場面2 — 友だちが傘を貸してくれたとき:「고마워 (gomawo), 이거 내일 꼭 돌려줄게.」親しい間柄では、このようにタメ口で気軽に使います。
場面3 — 会議で資料を手伝ってくれた同僚に:「자료 정리해 주셔서 정말 고맙습니다. 덕분에 살았어요.」感謝の「理由」を一言添えると、気持ちがぐっとよく伝わります。
敬語・タメ口と似た表現の比較
一目で整理すると、こうなります。
- 고마워 (gomawo) — タメ口。友だち・年下・恋人など、とても親しい間柄で。
- 고마워요 (gomawoyo) — やわらかい敬語。少し親しい目上の人、行きつけのお店の店主さんなど。
- 고맙습니다 (gomapseumnida) — 格式ある敬語。見知らぬ人、公的な場、目上の人に。
- 감사합니다 (gamsahamnida) — 格式ある敬語。「고맙습니다」とほぼ同じですが、より公式的で硬い感じ。

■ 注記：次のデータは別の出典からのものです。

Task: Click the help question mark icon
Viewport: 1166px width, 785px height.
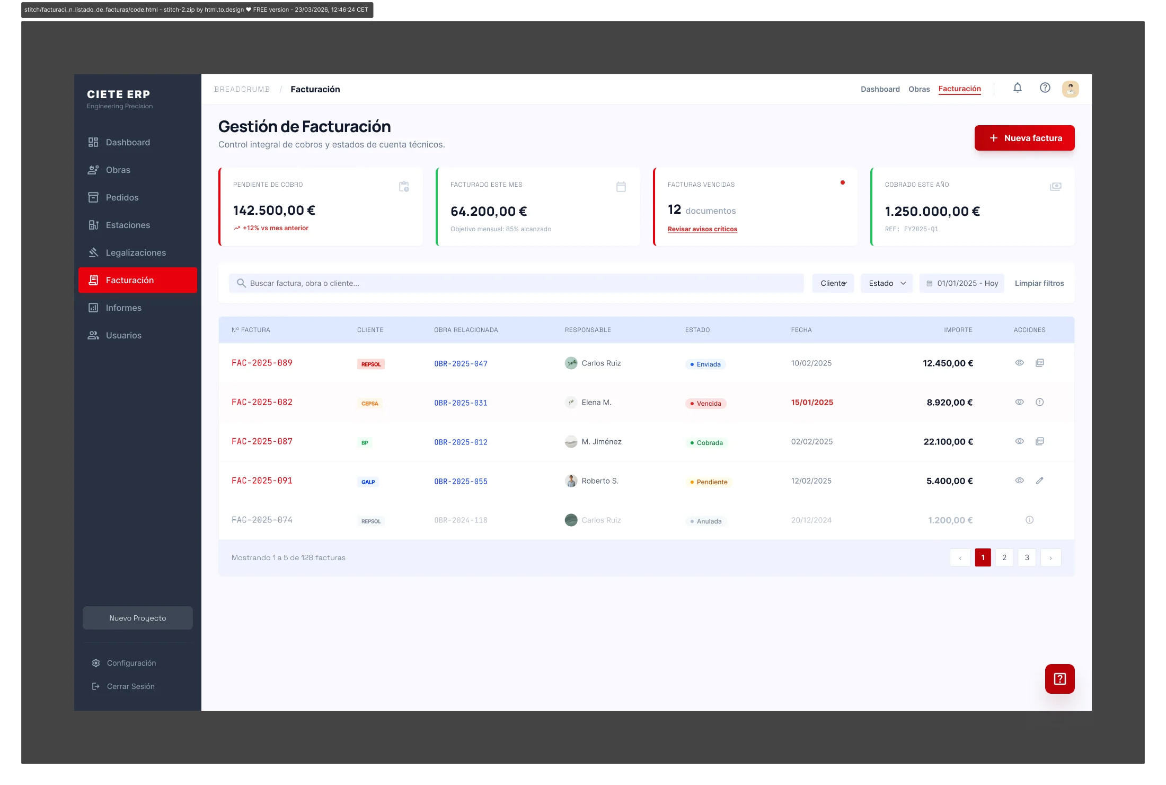Action: (1045, 88)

初心者にとっていちばん安全な選択は 고맙습니다 です。相手が誰であっても失礼になりませんから。逆に、初対面の人に「고마워」と言うと無礼に聞こえることがあるので、注意してください。
文化的な背景
韓国ドラマを見ていると、登場人物がふだんはタメ口を使っているのに、急にきちんと「고맙습니다」と敬語で挨拶する場面がよく出てきます。上の会話のエミリーのように。これは文法を間違えているのではなく、「話し方をわざと高めて感謝の重みを大きくする」韓国語ならではの話法なんです。ふだん気楽に付き合っている間柄ほど、あらたまって敬語で感謝を表すと、その本気がより大きく伝わります。逆に、親しい友だちにずっと「고맙습니다」ばかり使っていると、かえって距離を感じさせることもあります。だから韓国語の感謝の挨拶は、「どんな言葉を使うか」と同じくらい「どんな敬意を選ぶか」が大切なのです。
締めのクイズ
コンビニで、初対面のアルバイト店員さんが、落としたカードを拾って手渡してくれました。このとき、いちばん自然な感謝の挨拶はどれでしょう?
① 고마워 ② 고맙습니다 ③ 고마웠다
(正解:②。初対面の間柄では、タメ口の「고마워」ではなく、敬語の「고맙습니다」が正解です。相手が誰かわからないときは、敬語がいつでも安全です。)